泉大橋から奈良公園に至る県道の坂道は結構長い。この日集まった中では一番太い僕は(断っておくが体形の事である)相当に息が上がった。同伴者から後れを取りつつも懸命にペダルを踏む。汗だくである。峠に差し掛かると遥か前方に両端にツノが付いた大きな瓦屋根が見えて来た。大仏殿である。ここから奈良公園までは下りだ。

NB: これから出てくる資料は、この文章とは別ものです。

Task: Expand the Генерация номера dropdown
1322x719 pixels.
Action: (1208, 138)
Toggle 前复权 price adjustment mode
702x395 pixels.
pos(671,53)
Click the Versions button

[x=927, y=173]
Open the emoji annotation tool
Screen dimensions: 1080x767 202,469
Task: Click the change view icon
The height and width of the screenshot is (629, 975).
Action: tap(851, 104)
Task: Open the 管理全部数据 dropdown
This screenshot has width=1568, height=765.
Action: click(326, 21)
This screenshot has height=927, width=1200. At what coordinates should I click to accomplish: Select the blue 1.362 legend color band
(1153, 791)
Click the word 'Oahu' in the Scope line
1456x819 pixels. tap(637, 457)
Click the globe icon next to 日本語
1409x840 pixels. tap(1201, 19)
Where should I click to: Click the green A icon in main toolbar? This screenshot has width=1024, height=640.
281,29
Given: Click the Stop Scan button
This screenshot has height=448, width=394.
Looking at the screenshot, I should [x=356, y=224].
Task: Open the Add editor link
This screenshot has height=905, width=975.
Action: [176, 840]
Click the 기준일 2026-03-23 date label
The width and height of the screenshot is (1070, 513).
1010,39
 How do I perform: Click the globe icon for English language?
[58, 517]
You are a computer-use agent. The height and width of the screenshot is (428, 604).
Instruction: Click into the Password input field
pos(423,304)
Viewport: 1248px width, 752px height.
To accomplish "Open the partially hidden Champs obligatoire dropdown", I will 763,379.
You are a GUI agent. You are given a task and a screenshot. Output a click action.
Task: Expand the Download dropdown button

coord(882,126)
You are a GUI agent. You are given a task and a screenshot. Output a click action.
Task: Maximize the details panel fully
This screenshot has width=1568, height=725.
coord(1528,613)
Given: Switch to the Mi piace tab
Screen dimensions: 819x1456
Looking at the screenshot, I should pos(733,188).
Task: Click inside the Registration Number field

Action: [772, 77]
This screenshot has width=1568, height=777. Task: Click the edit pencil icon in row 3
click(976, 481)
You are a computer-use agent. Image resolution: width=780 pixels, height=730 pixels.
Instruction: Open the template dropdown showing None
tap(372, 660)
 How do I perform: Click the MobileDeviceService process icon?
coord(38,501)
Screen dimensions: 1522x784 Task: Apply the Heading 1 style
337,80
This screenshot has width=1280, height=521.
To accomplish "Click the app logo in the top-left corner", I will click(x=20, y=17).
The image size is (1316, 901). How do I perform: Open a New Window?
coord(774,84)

若草山の登り口の茶店で休憩となった。赤い敷物が敷かれた長椅子に腰掛ける。今年最後のオフ会に集まったのは、uenoさん、大西さん、ジョーさん、僕の四人である。すっかり紅葉が終わった奈良公園は人影も疎らだ。辺りには冬枯れた雰囲気がただよっていて、それはそれで良い。お茶を飲みながら暫し雑談した。ピレネー山脈ならぬ生駒山系を越えて帰るというuenoさんとは奈良公園で別れた。僕たち3人は来た道、つまり木津川自転車道で京都方面へ帰る事にした。
帰り道、腹が減って仕方ないので自転車道を外れて、精華町あたりのファミレスで腹ごしらえする事にした。っと携帯電話が鳴った。nasubiさんからだった。我々を追っかけて出て来ていたらしい。よく見るとnasubiさんから着信履歴が何度もあった。ごめんねnasubiさん。
その後、nasubiさんと合流した一行は井手町の万灯呂山を目指す事になった。僕だけは仕事があるのでみんなと別れて一人帰らなければならなかった。冷たいアゲンストの風が吹き荒れる自転車道での単独走行は辛いモノだった。寒空の下、半泣きでペダルを踏む僕だった。